ALL SAINTS DAY
A NEW ORLEANS TRADITION
By Shirley Augusta
[Shirley Scott Augusta is the grandaughter of Oscar Braud (or Breaux), who was a first cousin of Leontine Braud Allen.]
All Saints Day has always been a special day in New Orleans. It's a day observed by families going to the graveyards.
They clean and witewash the graves, plant flowers, and do whatever's necessary for the upkeep of the graves. My family would walk about two miles up to the Soniat St. Vincent Cemetary on November 1, All Saints Day. We would take a lunch and make a day of it by cleaning off the family grave and put fresh flowers in a vase on the grave. Crysanthemums, either yellow or white, were really the flowers used.

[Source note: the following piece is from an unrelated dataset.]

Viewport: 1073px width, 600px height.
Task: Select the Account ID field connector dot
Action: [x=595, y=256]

Many people didn't put crysanthemums in their homes, because it was associated with being used on the graves. I suppose it's just a superstition associated with death. I don't have a fear of death, because from a small child to an adult going to the cemetary on All Saints Day was a part of growing up for me. It's a way for the living to show respect for the deceased.
New Orleans has always shown respect for traditions. It's very spiritual. The following was taken from the Fall, 2002 Louisiana Cultural Vistas Magazine, "All Saints Day in New Orleans," by Robert Florence:
"The holiday was introduced in Louisiana by the French settlers who brought Catholocism and introduced it as the state religion.

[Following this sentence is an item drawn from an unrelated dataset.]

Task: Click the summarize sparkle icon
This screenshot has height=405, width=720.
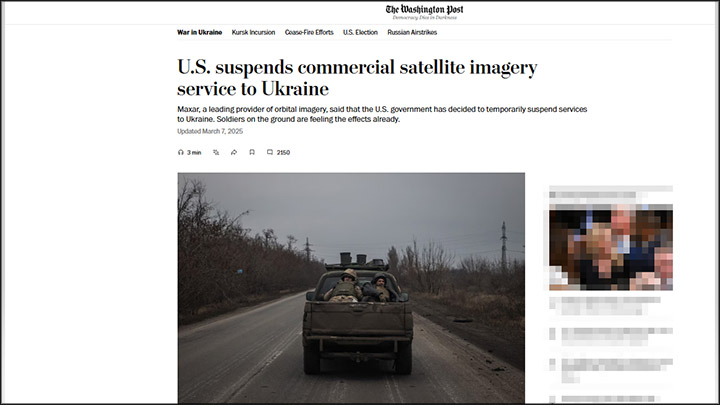Action: [216, 152]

"All Saints Day has been a church feast since the beginning of Christianity. It started as a pre-Christian seasonal rite before the birth of Christ. Druids or Celtic priests had celebrations in honor of their lord of the dead, Samhain, whose feast day was November 1st. October 31st was the end of the Celtic summer and was believed to be when the worlds of the living and dead come together, and when the spirits of the dead come back to visit.
"All Saints Day came out of pagan Rome. Pope Boniface dedicated the Pantheon, renaming the Roman temple All Saints in remembrance of Christ's triumphs over pre-Christian gods. Pope Boniface introduced this pre-Christian ceremonial observance into the Catholic calendar. It became part of the Catholic ceremonials by the 13th century.
"It began in New Orleans on November 1, 1742, celebrating the opening of St. Peter Street Cemetary. It was celebrated more in the past than today. As the older people die, not as many younger people carry on the observance. Many don't like facing death, and it may bother them."
I no longer live in New Orleans, but I still think about the way All Saints Day affected me. I don't fear death. There is a time to live, and a time to die...that's life.